医療コラム
「じゅせい」という言葉には「受精」と「授精」があります。体外受精、人工授精、顕微授精と、違うことにお気づきだったでしょうか?
簡単に解説します。これらの技術の語源は英語です。その言葉の意味によって使い方がかわります。受精(fertilization)は卵と精子が融合しひとつの細胞になることをいいます。つまり精子と卵子が出合い結合することです。授精(insemination)は精子を子宮に注入したり、卵の側に置くことをいいます。人工的に注入することを指します。
ひとつの小さな容器に卵子と精子をいれる(媒精)体外受精(in vitro fertilization)、卵の中に直接精子を入れる顕微授精(intracytoplasmic sperm injection)の違いはイメージできると思います。顕微授精が始まった時は「micro-insemination」という言い方をしていました。

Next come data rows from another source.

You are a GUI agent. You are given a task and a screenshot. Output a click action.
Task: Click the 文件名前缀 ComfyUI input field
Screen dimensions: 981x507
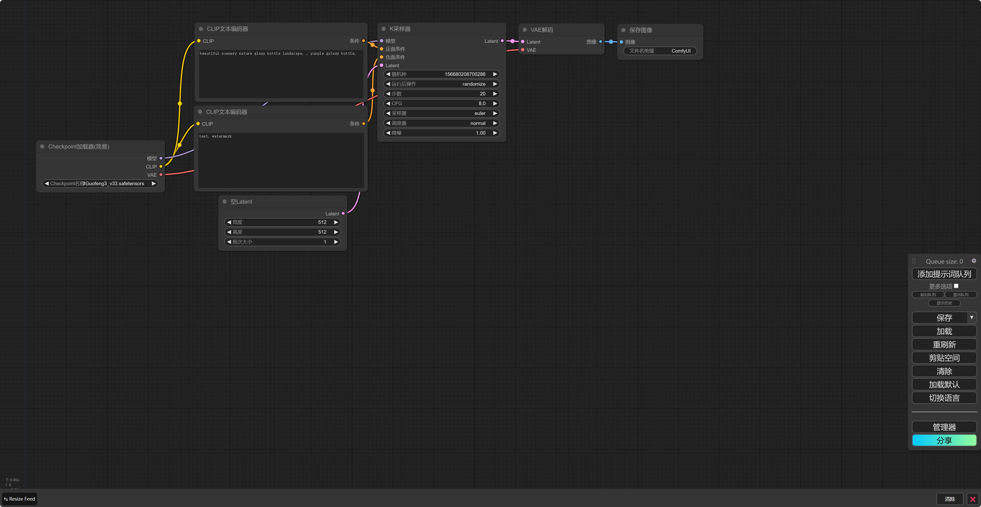660,51
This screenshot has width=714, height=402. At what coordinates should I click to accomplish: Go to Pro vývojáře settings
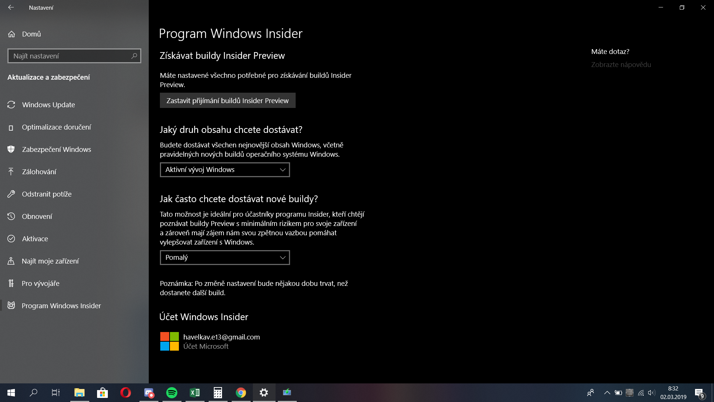point(41,283)
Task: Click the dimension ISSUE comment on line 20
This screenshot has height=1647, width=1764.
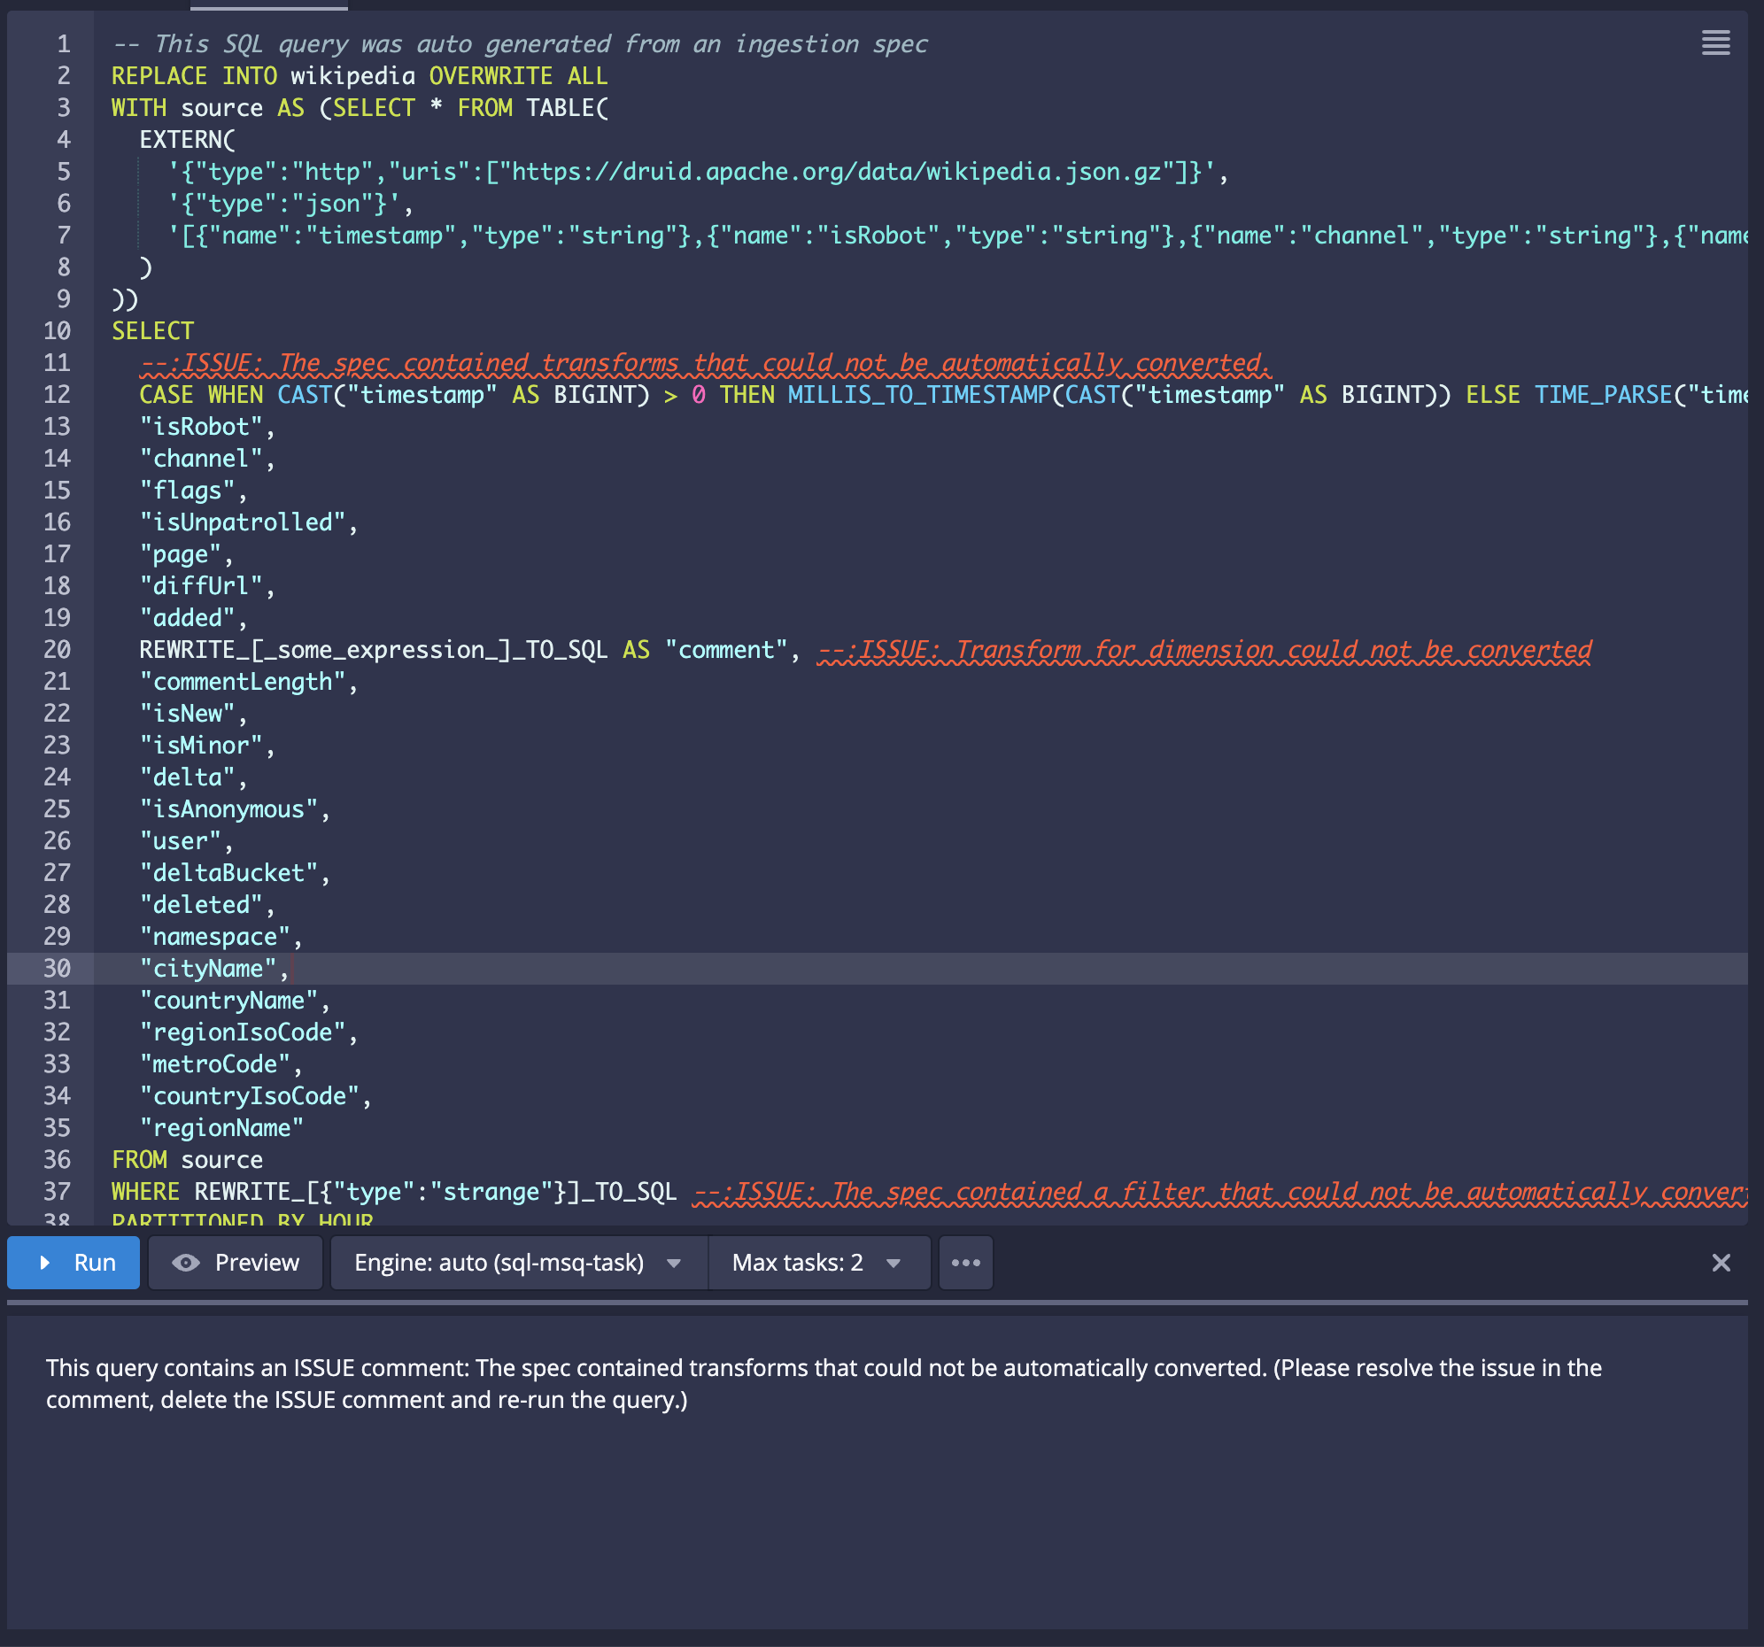Action: [x=1203, y=650]
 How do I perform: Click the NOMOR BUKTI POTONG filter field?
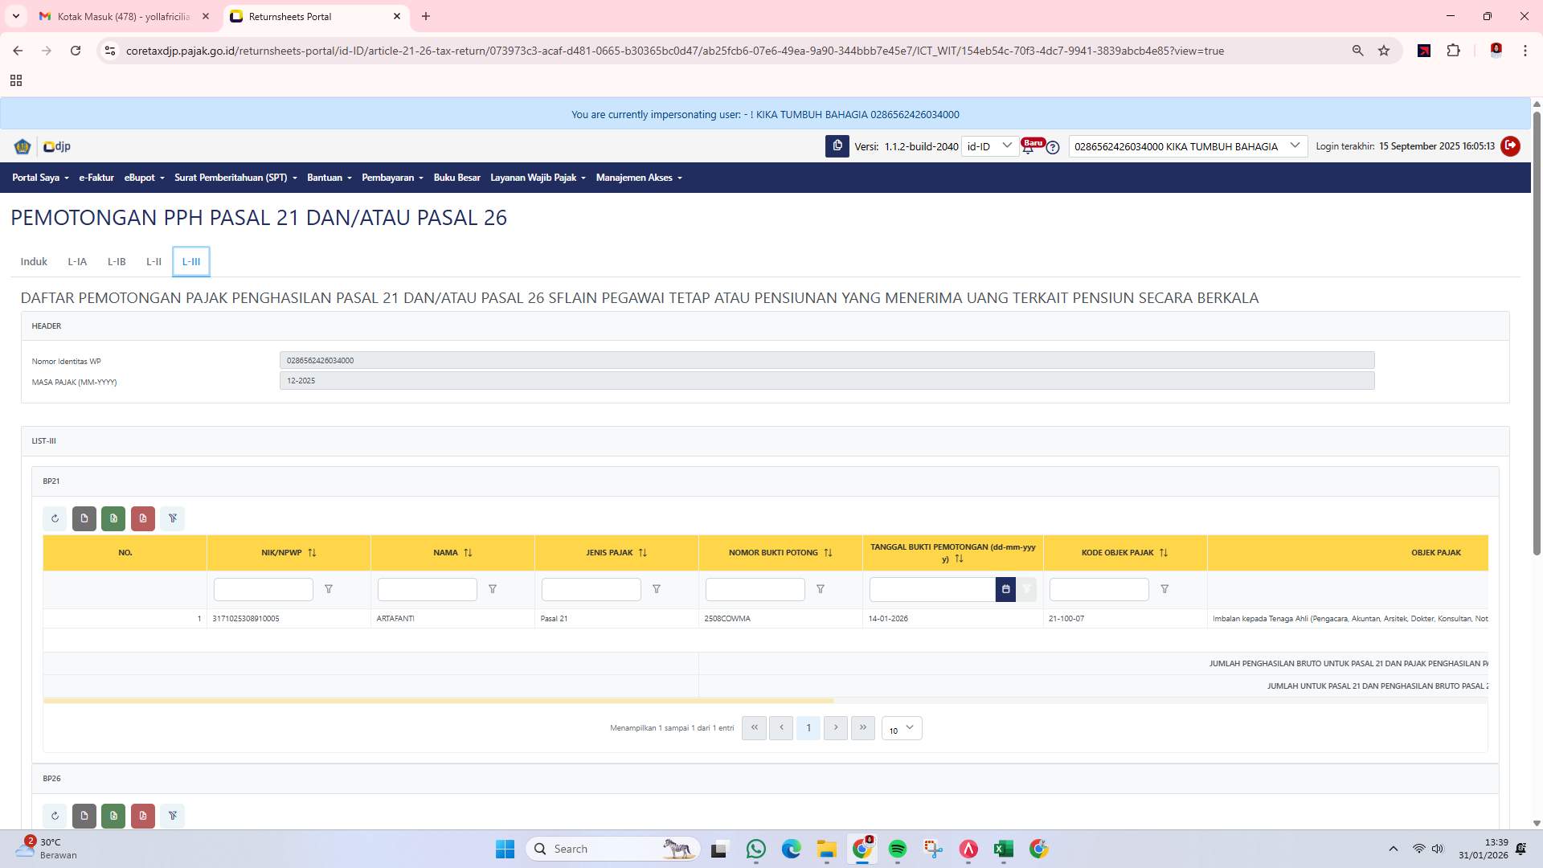tap(754, 589)
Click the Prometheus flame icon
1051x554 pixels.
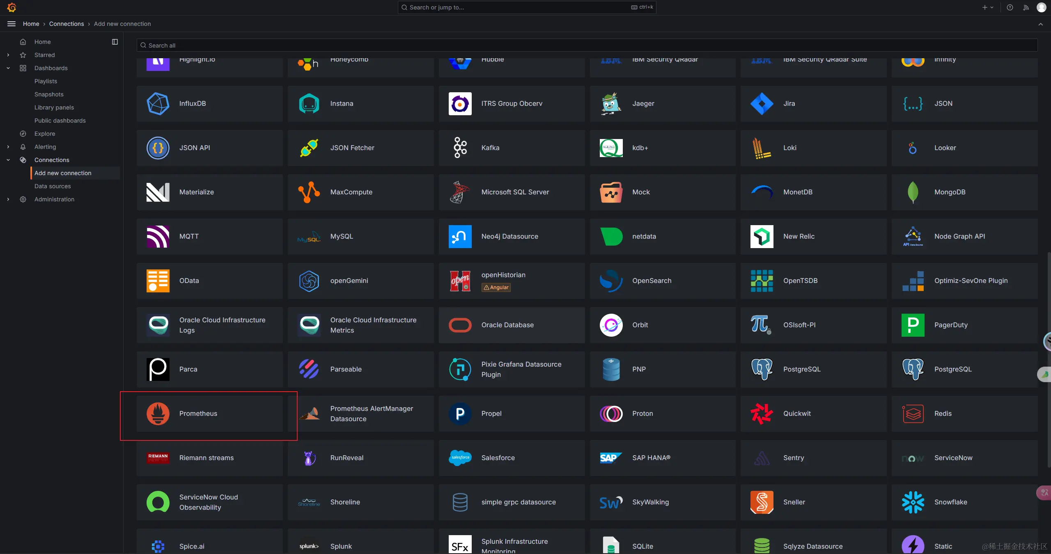[158, 413]
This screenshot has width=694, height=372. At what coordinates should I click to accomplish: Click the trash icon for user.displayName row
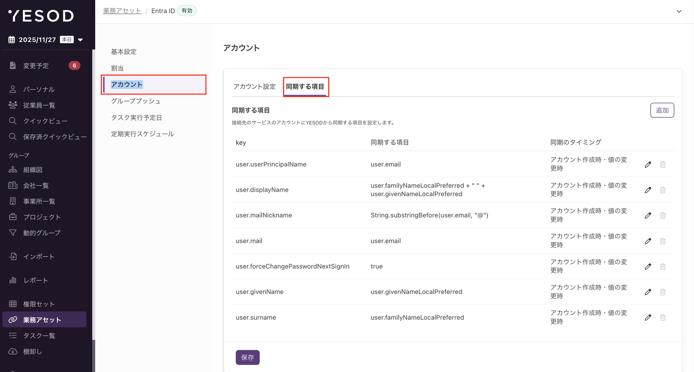[x=662, y=190]
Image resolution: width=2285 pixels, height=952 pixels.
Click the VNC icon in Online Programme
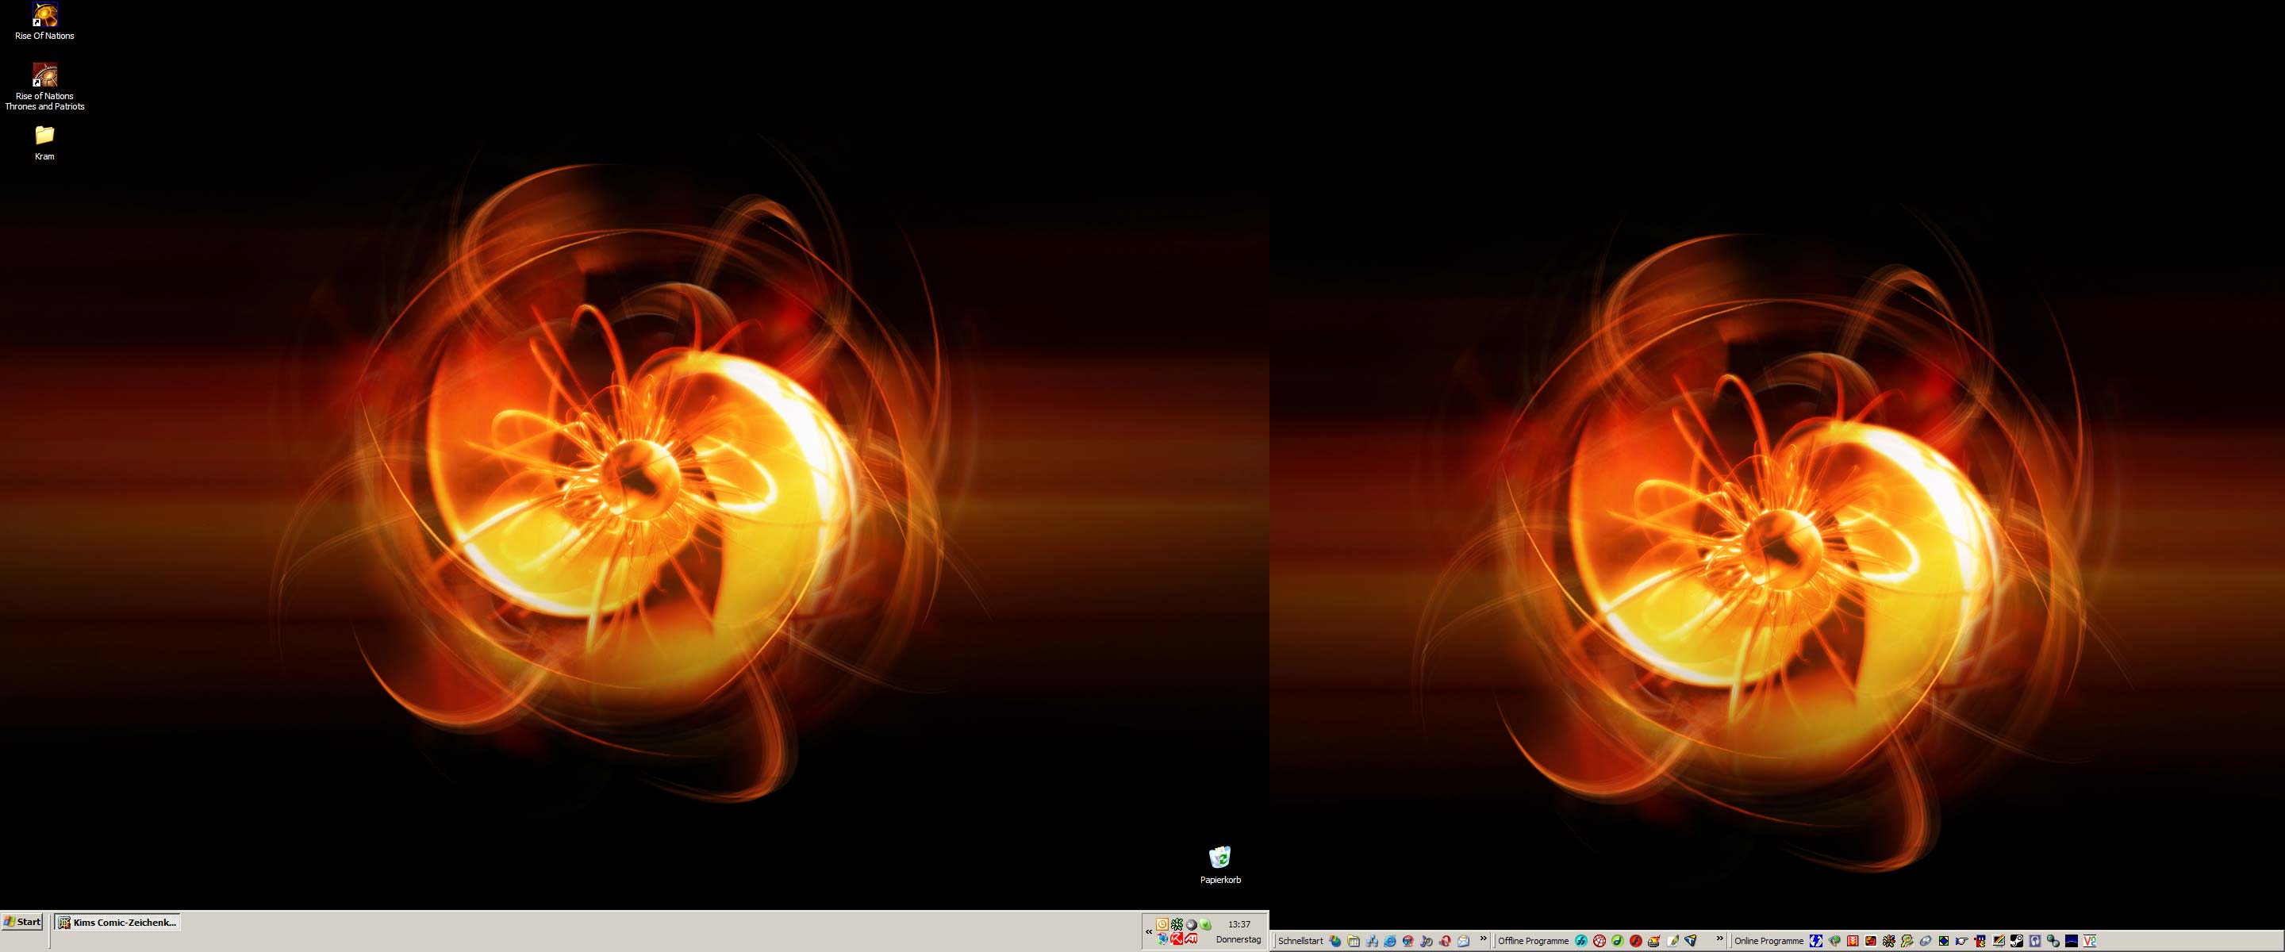(2090, 941)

そこで何とも分かりづらいのは人工授精(AIH)ですね。子宮の中に人工的に注入はするものの、卵管膨大部での出合いは自然の受精と同じ…??? という感じですよね。人工授精を英語で言うと「artificial insemination with husband’s semen」です。「artificial」は人工という意味で、「insemination」には種子を植え付けるという意味があります。つまり人工的に精子を子宮内に授ける(授けることによって受精することが考えられる)という医療行為の意味で、授精という文字が使われています。